A blog by Kara Nguyen, MD, MPH, RMA of Central Pennsylvania at PinnacleHealth, November 18, 2015

Your doctor may have diagnosed you with Polycystic Ovarian Syndrome, or PCOS. There are many misconceptions about this condition which can lead to unwarranted fears or different ideas of what PCOS means for your health. Here are 5 things you should know about PCOS:

  1. PCOS doesn’t necessarily mean that you have ovarian cysts.
  2. Many women think that having PCOS means that they have cysts on their ovaries. PCOS is a misnomer and does not mean that there are ovarian cysts and it does not mean that surgery is required to treat cysts if they do form. “Polycystic ovaries” is the ultrasound appearance of many small follicles in the early stages of egg development. These follicles give the ultrasound appearance of a black “string of pearls”. Many of these early follicles do not grow, mature, or ovulate. For that reason, most women with PCOS do not have regular menstrual cycles and may have difficulty getting pregnant without medication.

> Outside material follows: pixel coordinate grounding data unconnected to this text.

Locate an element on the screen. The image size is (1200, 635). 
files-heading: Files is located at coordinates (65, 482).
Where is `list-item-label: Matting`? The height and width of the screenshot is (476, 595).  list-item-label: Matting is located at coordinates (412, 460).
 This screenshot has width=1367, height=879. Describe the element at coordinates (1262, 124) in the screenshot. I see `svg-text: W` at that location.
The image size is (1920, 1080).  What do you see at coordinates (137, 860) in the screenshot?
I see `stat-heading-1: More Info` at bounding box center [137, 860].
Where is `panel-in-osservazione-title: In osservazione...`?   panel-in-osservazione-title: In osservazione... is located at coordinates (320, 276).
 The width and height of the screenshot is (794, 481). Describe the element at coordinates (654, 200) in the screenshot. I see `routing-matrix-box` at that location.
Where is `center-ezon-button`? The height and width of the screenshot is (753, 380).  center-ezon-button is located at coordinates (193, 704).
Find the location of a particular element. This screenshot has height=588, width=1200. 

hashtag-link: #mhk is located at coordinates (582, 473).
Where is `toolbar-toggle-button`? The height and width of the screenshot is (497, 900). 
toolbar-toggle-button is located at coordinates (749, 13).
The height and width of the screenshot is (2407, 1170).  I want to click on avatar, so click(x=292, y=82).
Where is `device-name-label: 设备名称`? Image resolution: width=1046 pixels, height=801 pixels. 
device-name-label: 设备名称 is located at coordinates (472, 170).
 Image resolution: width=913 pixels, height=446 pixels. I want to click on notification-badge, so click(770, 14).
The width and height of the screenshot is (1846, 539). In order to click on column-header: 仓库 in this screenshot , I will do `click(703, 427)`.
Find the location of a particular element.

  3. PCOS has variable signs and presentations.
  4. Not all patients with PCOS have the same symptoms or findings which can make the diagnosis tricky. A very common sign is irregular menstrual cycles or even no menstrual bleeding. It is important to remember that many things other than PCOS can cause menstrual irregularity so it is important to evaluate for alternative conditions in order to confirm the diagnosis of PCOS. Some patients with PCOS have elevated testosterone levels in their blood while others may have increased unwarranted hair growth or persistent acne. Patients can be thin or obese. The ovaries may have the classic “string of pearls” appearance or not. Your fertility doctor is trained to determine whether your individual signs and symptoms are consistent with the diagnosis of PCOS.

  5. PCOS can increase your risk of uterine cancer.
  6. When there is no regular menstrual bleeding because of lack of ovulation, the lining of the uterus does not get a chance to shed and start over. In PCOS, the lining continues to thicken over weeks or months. This can increase the risk of uterine cancer. It is recommended that patients with PCOS, when not attempting to become pregnant, receive medical therapy which can ensure a thin endometrial lining and minimize the risk of cancer.

  7. With PCOS, there is an increased risk of metabolic syndrome.
  8. Metabolic syndrome involves elevated blood pressure, low HDL (good cholesterol), high triglycerides (increases risk of heart disease), obesity, and diabetes. Because patients with PCOS have a higher risk of developing this condition, the American College of OBGYN and the American Society for Reproductive Medicine recommend that patients with PCOS have annual screening for these conditions. Earlier detection means more effective treatment and a long and healthy life.

  9. PCOS doesn’t mean that you can’t get pregnant.
  10. It is true that many patients with PCOS have difficulty getting pregnant on their own. Unlike women who ovulate and have a period every month, women with PCOS don’t ovulate in a predictable fashion (or at all) and therefore may have fewer opportunities to become pregnant each year. However, there are very effective medications and treatments for PCOS that ensure ovulation each cycle. In fact, of all conditions known to contribute to infertility, PCOS is one of the easiest to fix!